• _WORK INSTRUCTION_: Find the lines in the entries that follow where the word "each" occurs, and state how many there are, with no other words.

• _DATA SHOWN_:
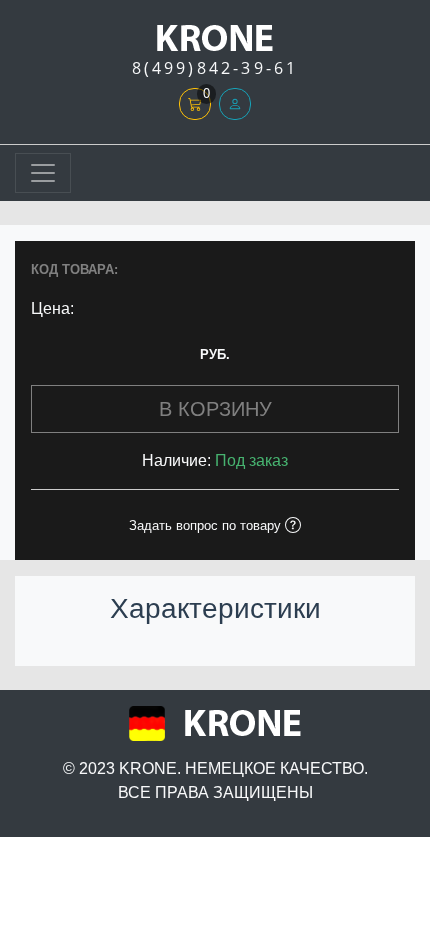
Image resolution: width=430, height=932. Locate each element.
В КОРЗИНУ (215, 409)
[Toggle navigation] (43, 173)
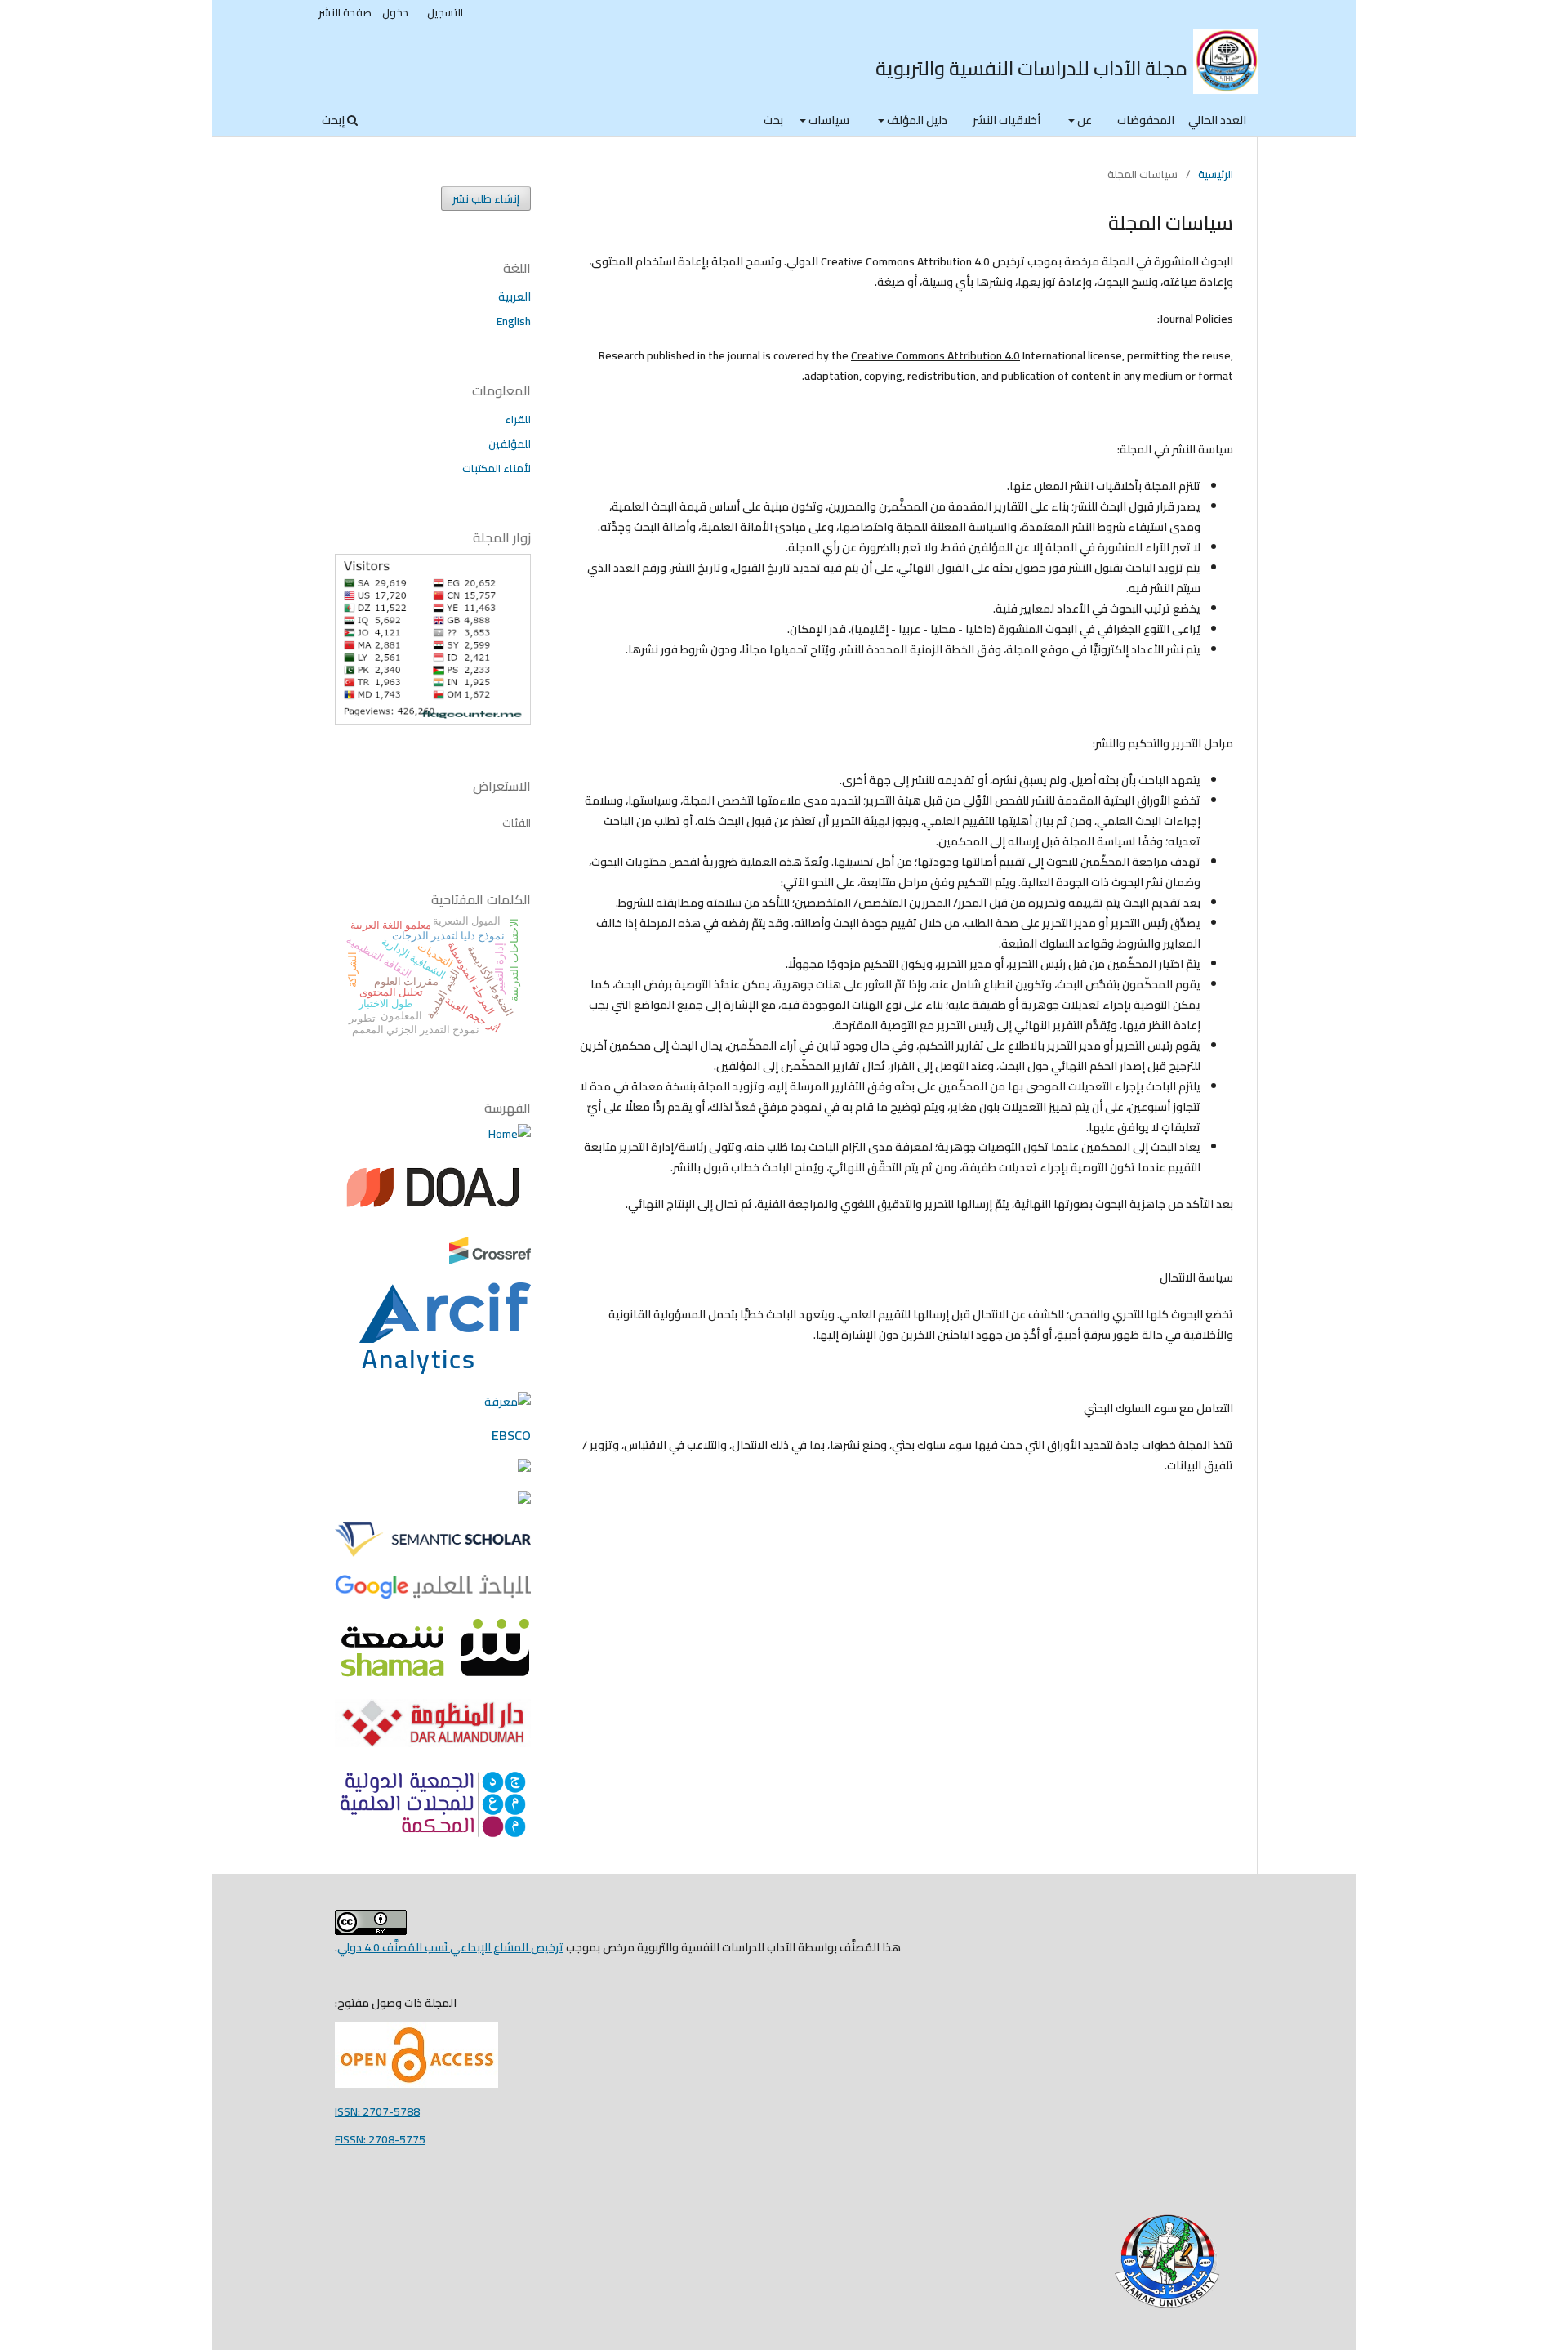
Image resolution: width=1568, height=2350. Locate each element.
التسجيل (445, 12)
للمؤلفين (509, 443)
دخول (395, 12)
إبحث (334, 120)
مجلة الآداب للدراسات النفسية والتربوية (1031, 68)
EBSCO (511, 1435)
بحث (773, 120)
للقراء (518, 419)
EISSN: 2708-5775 (380, 2139)
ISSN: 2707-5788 (377, 2111)
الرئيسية (1215, 174)
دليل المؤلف (915, 120)
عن (1083, 120)
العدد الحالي (1217, 120)
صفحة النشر (345, 12)
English (514, 321)
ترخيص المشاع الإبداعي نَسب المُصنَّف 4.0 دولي (450, 1947)
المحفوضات (1145, 120)
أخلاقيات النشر (1006, 120)
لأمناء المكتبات (496, 468)
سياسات (827, 120)
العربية (514, 296)
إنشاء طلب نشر (485, 198)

• _WRITTEN RESPONSE_: 2